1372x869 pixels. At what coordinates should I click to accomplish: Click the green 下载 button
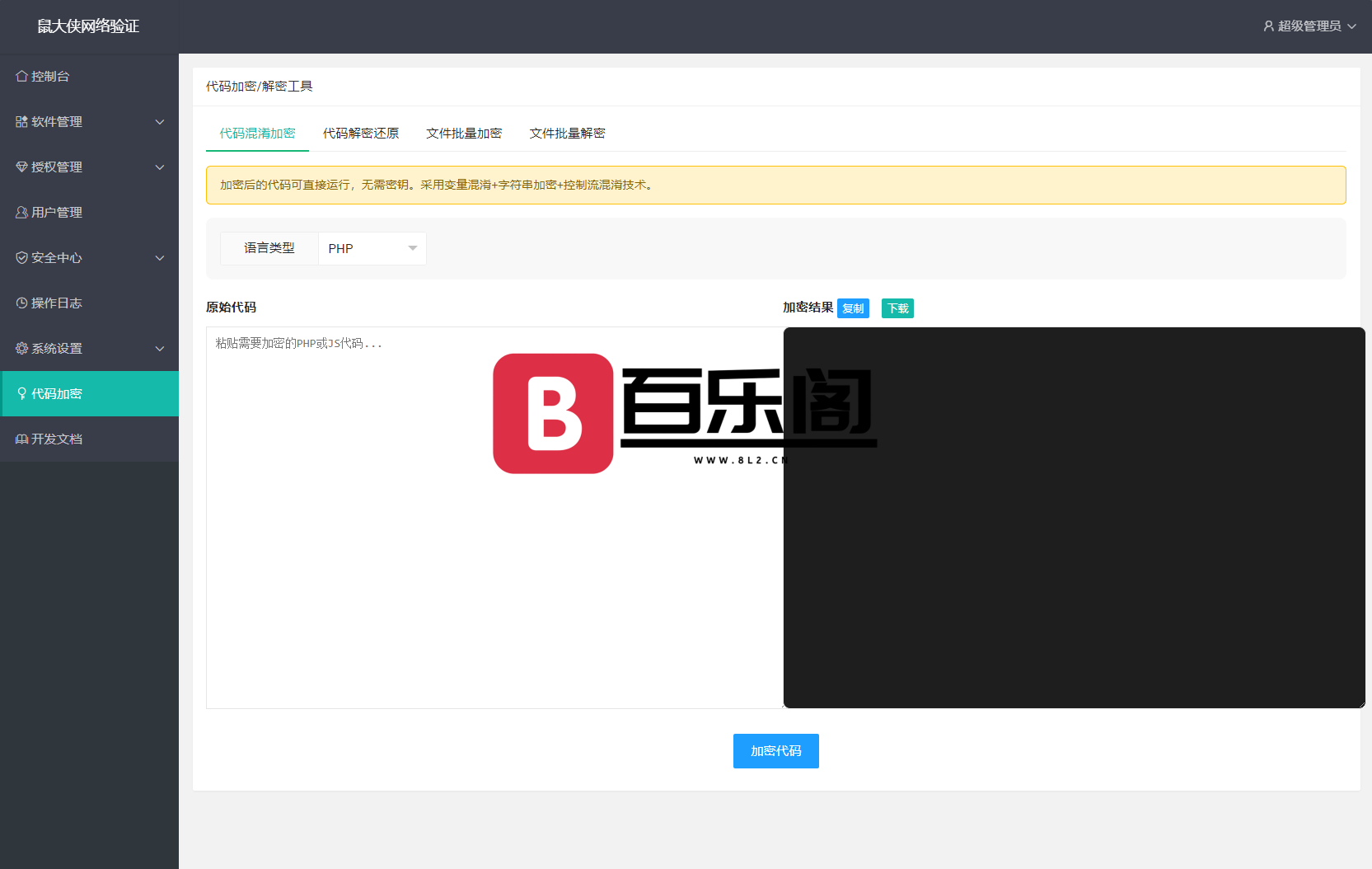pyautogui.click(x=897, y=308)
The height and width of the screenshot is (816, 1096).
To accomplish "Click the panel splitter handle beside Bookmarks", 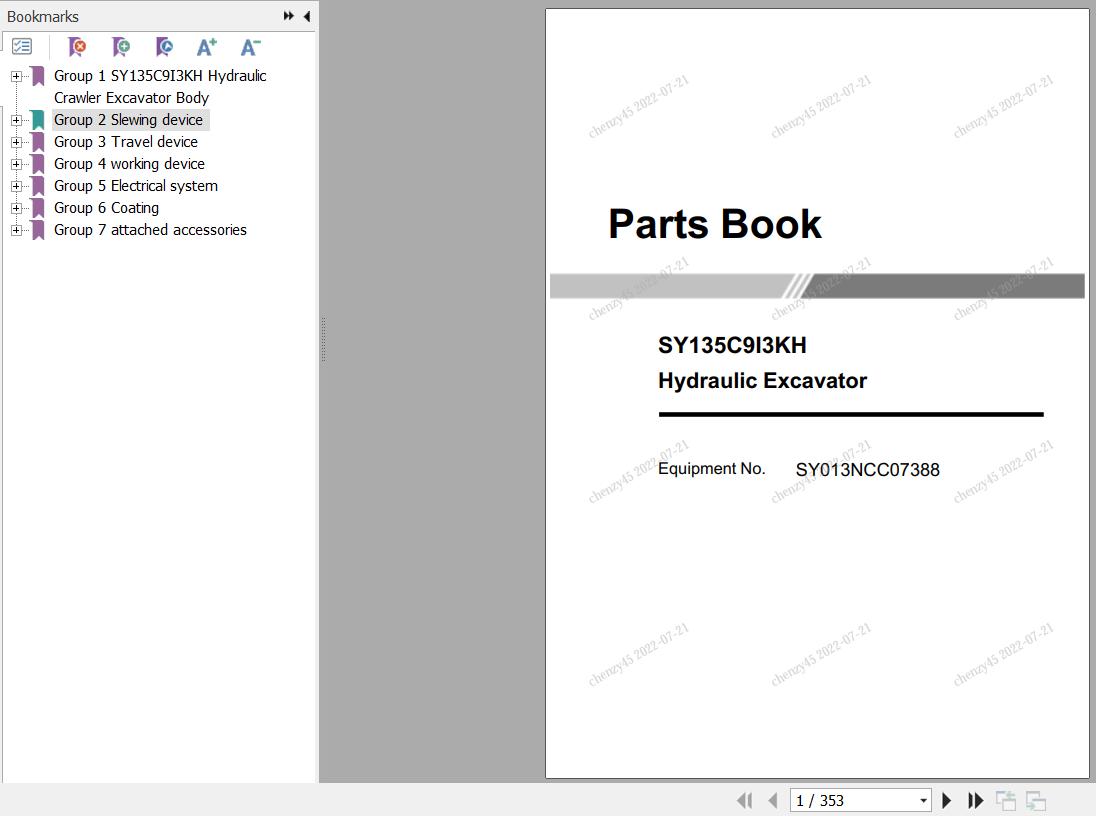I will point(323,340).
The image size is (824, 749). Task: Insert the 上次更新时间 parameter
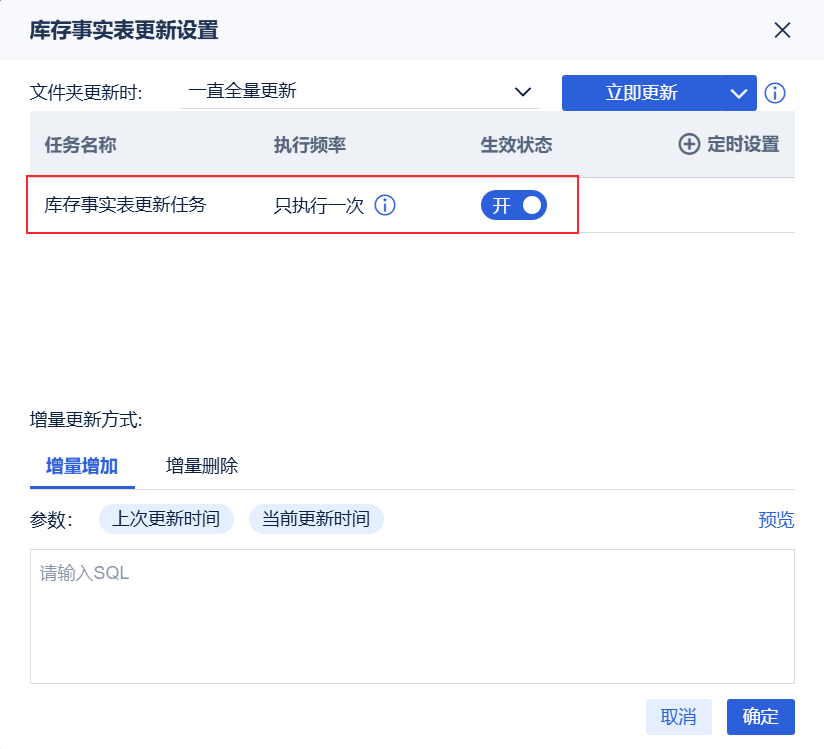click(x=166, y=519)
--
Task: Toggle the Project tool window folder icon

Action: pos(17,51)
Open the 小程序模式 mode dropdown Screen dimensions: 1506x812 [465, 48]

What is needed: Give again everything from the line containing "The image size" down to the line containing "click(x=166, y=519)", both of those lines included. Leave the pictures out of your answer.

Exercise solution:
The image size is (824, 749). Task: Insert the 上次更新时间 parameter
click(x=166, y=519)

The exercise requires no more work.